The lines to copy are those with "Toggle" in them. Pull each one from the entries below.

-- Data supplied follows --

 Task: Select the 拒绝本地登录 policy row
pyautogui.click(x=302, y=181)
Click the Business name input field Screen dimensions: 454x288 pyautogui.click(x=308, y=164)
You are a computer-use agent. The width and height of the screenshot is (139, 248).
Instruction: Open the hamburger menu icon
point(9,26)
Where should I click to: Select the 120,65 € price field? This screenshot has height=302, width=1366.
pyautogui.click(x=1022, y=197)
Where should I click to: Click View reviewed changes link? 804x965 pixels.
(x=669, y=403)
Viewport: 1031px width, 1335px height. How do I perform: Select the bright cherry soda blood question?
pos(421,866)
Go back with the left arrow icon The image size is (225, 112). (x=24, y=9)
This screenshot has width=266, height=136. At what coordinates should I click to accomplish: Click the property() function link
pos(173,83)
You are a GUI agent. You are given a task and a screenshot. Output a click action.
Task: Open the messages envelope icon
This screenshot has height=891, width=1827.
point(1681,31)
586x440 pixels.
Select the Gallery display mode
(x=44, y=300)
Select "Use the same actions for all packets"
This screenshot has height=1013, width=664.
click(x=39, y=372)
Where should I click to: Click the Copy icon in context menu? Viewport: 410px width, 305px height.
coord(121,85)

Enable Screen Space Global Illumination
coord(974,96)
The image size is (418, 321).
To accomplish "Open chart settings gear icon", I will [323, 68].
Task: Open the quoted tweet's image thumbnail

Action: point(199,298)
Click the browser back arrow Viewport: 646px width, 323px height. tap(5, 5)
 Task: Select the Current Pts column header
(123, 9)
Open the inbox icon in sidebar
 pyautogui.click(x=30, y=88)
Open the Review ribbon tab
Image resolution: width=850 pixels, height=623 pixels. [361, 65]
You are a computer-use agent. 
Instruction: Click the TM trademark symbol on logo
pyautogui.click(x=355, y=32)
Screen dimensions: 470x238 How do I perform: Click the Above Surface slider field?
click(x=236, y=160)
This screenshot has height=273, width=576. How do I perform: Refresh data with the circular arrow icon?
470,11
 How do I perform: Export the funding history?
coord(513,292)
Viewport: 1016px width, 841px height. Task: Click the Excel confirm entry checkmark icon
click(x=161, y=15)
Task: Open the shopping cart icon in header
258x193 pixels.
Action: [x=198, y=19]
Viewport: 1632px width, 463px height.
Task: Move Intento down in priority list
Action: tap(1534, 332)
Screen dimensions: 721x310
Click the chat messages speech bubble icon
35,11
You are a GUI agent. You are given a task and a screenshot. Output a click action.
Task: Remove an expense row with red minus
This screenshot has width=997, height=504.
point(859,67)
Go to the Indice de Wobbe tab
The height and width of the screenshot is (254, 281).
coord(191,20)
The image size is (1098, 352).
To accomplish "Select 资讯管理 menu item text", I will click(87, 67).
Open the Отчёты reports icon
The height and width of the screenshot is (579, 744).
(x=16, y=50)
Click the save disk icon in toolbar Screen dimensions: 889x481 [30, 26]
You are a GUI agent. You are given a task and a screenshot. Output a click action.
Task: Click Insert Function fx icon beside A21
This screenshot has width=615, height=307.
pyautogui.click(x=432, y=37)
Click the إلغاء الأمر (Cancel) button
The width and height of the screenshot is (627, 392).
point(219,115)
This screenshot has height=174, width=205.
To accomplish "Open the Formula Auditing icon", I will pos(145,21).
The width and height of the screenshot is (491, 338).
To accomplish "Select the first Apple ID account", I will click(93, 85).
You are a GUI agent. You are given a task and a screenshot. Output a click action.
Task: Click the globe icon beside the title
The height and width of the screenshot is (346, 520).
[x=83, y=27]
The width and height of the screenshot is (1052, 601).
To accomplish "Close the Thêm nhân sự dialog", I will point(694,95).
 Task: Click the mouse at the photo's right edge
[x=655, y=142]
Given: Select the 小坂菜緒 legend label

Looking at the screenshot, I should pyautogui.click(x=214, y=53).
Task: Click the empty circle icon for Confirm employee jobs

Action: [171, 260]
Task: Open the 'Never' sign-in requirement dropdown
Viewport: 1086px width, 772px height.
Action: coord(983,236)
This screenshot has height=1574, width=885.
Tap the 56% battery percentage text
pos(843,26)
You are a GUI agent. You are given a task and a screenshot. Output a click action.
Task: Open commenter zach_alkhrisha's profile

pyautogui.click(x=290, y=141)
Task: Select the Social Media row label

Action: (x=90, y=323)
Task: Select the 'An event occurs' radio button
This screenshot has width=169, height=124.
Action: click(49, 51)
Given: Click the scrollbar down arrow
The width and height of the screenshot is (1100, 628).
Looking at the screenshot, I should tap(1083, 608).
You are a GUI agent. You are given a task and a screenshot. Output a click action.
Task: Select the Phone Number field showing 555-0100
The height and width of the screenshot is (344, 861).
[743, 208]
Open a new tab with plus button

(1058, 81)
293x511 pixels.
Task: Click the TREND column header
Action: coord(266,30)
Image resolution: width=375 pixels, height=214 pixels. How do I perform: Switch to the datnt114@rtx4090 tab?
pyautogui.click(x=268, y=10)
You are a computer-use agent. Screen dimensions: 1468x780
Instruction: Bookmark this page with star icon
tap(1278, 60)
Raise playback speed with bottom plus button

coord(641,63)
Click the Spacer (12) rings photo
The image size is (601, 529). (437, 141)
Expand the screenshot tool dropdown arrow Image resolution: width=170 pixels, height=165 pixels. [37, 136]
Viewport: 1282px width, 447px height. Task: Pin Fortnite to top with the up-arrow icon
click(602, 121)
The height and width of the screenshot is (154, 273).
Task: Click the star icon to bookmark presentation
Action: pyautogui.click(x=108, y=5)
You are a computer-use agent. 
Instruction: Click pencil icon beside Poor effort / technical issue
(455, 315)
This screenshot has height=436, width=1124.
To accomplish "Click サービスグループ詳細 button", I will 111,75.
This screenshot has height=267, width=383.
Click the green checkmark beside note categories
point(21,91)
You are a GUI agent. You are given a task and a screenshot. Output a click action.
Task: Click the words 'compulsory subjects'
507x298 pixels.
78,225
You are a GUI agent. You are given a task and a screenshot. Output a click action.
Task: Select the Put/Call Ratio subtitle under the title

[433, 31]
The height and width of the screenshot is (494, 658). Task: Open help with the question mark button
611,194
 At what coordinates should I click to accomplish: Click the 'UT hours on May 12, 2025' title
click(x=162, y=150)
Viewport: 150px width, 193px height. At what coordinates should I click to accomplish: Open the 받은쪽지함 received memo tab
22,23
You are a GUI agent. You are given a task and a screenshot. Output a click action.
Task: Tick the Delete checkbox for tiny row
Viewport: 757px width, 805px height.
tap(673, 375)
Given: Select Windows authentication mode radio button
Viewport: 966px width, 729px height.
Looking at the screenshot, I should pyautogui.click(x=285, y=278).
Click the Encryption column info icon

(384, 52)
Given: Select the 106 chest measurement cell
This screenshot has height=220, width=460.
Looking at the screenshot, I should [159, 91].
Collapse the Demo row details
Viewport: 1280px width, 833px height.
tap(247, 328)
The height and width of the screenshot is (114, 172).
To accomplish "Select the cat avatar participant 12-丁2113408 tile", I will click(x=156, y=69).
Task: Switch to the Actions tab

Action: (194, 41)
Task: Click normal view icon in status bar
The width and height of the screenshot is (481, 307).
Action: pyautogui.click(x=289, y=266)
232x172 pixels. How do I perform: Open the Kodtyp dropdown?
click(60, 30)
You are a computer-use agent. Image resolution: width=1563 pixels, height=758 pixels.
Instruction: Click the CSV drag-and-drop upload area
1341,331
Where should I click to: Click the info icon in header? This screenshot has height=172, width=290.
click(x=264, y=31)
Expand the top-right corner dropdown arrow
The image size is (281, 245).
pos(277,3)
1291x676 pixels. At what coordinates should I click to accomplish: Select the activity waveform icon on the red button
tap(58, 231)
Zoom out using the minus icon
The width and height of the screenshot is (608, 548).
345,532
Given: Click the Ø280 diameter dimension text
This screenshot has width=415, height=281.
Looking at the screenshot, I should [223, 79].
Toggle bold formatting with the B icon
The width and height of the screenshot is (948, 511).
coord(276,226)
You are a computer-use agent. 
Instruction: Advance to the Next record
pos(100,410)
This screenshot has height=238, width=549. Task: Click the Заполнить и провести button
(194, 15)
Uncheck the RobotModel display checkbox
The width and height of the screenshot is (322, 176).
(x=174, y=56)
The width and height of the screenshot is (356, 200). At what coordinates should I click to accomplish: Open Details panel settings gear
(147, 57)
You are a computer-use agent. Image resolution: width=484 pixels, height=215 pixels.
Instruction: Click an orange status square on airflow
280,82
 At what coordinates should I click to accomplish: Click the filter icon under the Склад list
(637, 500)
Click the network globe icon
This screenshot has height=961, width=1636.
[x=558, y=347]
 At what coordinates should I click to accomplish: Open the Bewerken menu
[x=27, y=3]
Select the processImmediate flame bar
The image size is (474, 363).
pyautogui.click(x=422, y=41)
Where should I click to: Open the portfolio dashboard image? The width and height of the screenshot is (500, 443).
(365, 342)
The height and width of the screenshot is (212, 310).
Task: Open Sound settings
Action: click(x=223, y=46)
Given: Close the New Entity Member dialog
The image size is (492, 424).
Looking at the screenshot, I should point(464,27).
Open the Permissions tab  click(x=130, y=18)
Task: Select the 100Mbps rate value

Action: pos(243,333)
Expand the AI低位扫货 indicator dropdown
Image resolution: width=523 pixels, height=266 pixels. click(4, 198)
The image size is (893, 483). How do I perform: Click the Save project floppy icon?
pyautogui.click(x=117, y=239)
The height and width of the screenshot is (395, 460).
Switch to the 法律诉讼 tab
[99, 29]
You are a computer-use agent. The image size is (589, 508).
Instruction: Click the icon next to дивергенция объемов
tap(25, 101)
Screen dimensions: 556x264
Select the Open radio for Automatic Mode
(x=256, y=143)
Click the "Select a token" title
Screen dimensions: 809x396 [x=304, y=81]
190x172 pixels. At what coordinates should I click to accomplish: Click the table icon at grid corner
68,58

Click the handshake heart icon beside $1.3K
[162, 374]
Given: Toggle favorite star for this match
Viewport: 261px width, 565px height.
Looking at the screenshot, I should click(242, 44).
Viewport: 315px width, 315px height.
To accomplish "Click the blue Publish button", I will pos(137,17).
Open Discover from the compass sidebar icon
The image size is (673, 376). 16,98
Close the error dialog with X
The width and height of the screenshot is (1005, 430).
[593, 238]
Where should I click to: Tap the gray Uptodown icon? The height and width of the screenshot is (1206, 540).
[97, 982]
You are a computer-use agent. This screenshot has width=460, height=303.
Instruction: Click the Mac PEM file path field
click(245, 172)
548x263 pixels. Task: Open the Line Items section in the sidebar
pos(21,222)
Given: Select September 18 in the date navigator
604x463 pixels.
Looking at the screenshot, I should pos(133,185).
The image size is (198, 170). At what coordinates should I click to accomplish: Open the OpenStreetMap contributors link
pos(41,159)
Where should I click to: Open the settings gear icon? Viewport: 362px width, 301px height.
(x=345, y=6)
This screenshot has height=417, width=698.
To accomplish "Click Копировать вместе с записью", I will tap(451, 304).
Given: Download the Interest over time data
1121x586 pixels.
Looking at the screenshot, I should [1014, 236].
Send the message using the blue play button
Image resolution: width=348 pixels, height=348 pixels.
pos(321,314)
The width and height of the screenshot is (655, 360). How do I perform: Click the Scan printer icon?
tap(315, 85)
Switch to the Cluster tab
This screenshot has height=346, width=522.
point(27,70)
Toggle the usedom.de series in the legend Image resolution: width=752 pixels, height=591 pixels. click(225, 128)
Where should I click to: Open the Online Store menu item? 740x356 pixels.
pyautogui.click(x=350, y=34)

-- Data supplied concluded --

§ **Answer space**
Toggle bold formatting with the B icon
Given: Toggle favorite star for this match
Toggle the usedom.de series in the legend Image resolution: width=752 pixels, height=591 pixels. click(225, 128)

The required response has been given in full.